Medline ® Abstract for Reference 88
of 'Clinical manifestations and diagnosis of Fanconi anemia'
Patients with Fanconi anemia and AML have different cytogenetic clones than de novo cases of AML.
Rochowski A, Olson SB, Alonzo TA, Gerbing RB, Lange BJ, Alter BP
Pediatr Blood Cancer. 2012 Nov;59(5):922-4. Epub 2012 Apr 19.

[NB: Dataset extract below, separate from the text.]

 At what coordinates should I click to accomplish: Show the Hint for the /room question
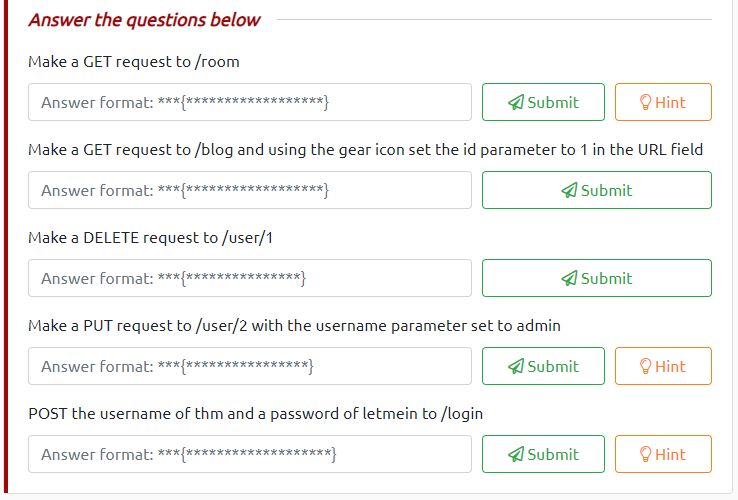coord(663,102)
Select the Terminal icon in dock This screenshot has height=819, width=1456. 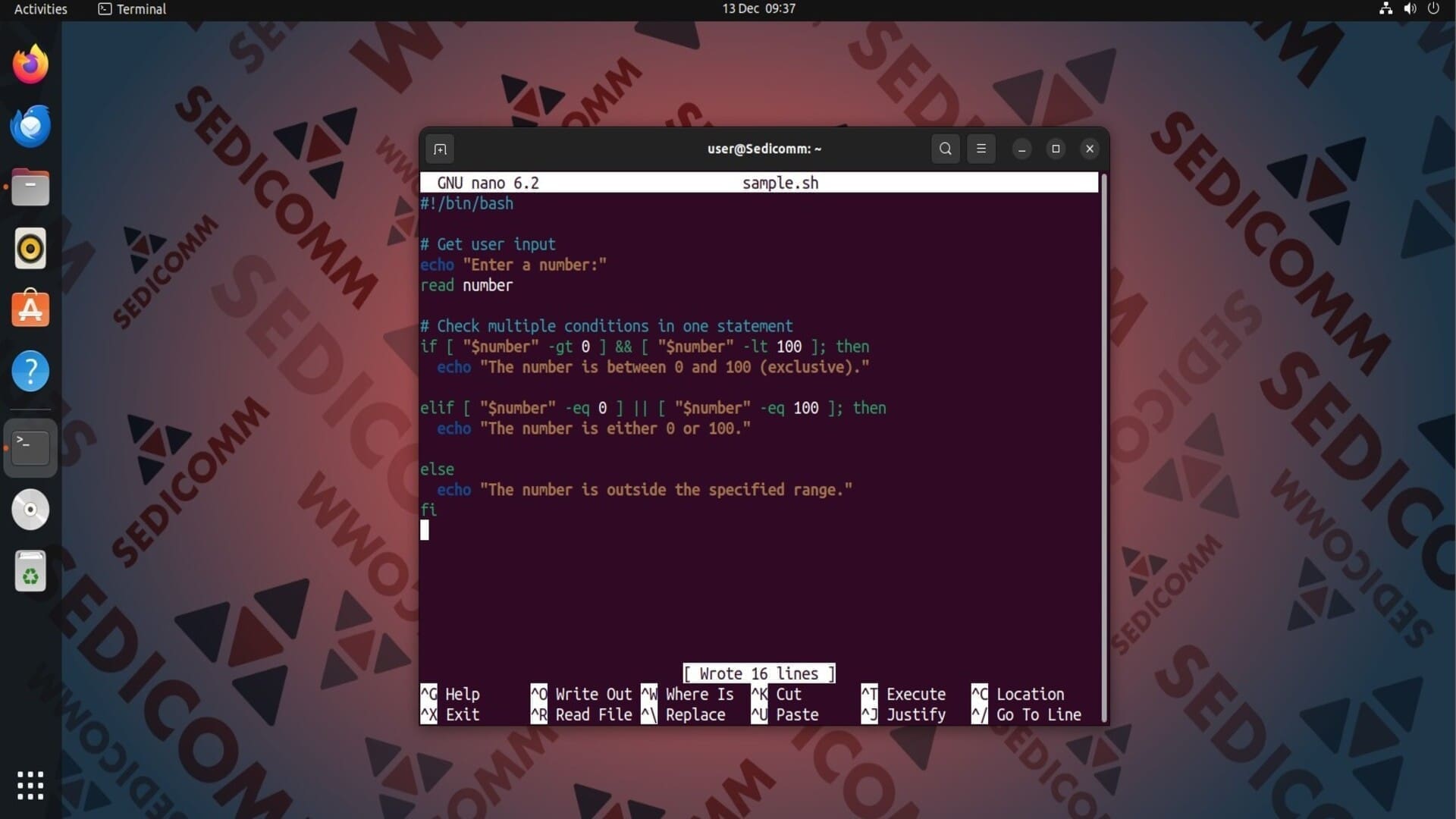[x=30, y=447]
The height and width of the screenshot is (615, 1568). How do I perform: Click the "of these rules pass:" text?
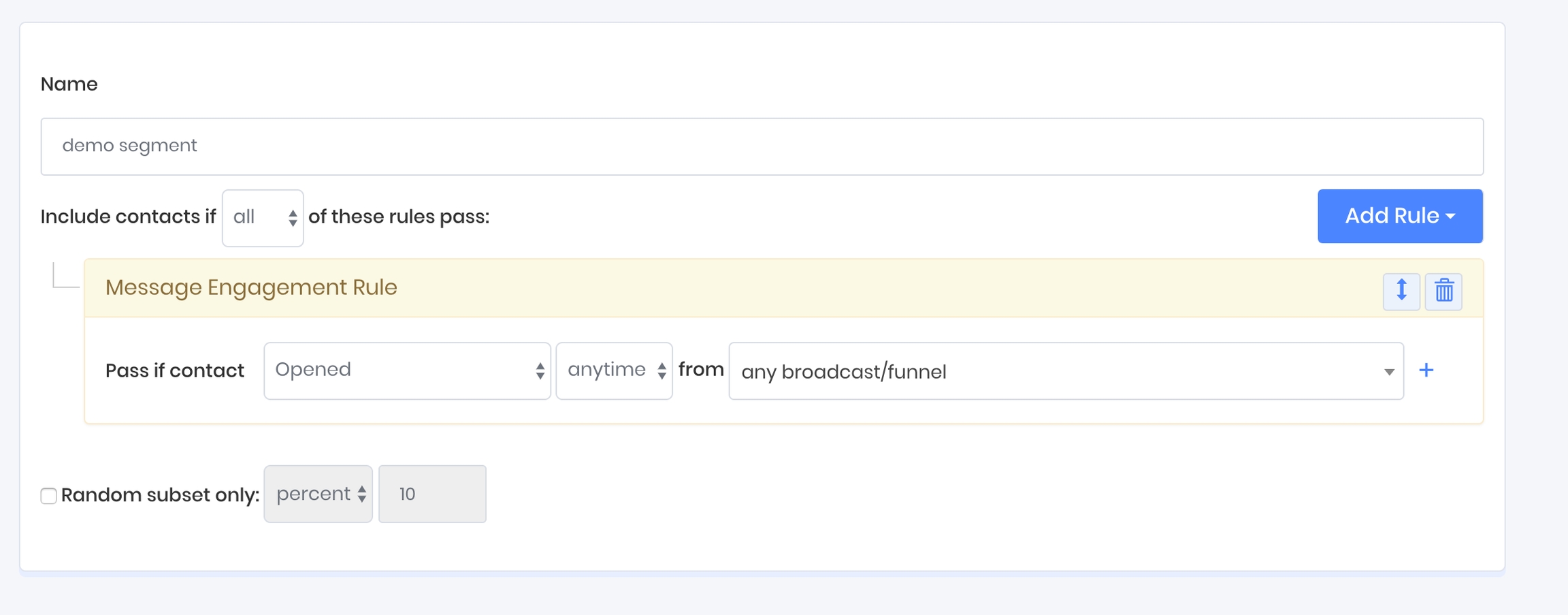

Specific cytogenetic clones might distinguish patients with unrecognized Fanconi anemia (FA) who present with acute myeloid leukemia (AML) from those with sporadic AML. Cytogenetic reports in literature cases of FA and AML were compared with de novo cases enrolled on CCG-2961. Gain of 1q, gain of 3q, monosomy 7, deleted 7q, gain of 13q, and deleted 20q were more frequent in FA AML; t(8;21), trisomy 8, t(9;11), t(6;9), and inversion 16 were exclusive to de novo AML cases. Observation of the FA AML cytogenetic clonal patterns should raise suspicion of an underlying leukemia predisposition syndrome and influence management.
Clinical Genetics Branch, Division of Cancer Epidemiology and Genetics, National Cancer Institute, National Institutes of Health, Bethesda, Maryland 20852-7231, USA.